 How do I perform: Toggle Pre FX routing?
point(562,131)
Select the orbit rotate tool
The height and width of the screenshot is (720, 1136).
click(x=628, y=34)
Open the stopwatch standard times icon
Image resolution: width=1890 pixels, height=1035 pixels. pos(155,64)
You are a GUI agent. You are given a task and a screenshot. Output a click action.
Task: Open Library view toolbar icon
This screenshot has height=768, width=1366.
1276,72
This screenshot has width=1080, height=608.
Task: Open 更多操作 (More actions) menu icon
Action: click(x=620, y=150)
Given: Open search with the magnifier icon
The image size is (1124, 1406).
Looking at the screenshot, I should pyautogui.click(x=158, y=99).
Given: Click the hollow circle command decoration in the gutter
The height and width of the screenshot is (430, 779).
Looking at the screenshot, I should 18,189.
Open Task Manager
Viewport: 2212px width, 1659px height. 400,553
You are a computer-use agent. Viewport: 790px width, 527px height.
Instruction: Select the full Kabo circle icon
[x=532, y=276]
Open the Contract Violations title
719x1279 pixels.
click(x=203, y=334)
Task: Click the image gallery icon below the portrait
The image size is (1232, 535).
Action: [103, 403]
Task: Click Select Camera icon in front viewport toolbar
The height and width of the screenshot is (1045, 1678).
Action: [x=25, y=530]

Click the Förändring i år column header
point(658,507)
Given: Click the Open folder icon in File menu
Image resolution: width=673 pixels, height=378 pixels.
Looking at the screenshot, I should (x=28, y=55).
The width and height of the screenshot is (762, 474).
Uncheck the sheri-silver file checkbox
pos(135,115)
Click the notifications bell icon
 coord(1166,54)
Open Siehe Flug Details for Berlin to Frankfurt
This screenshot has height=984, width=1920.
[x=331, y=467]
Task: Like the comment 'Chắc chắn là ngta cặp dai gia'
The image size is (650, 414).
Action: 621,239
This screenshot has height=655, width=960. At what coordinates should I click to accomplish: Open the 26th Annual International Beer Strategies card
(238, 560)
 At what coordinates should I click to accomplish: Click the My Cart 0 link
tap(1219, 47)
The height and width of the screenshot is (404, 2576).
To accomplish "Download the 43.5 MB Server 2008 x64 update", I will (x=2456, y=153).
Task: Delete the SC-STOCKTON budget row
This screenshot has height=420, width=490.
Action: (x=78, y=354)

============================================================

● **How to complete this task**:
Your answer should be the lines above that contain the word "toolbar", copied out.

● **Problem solution**:
Task: Open Library view toolbar icon
Task: Click Select Camera icon in front viewport toolbar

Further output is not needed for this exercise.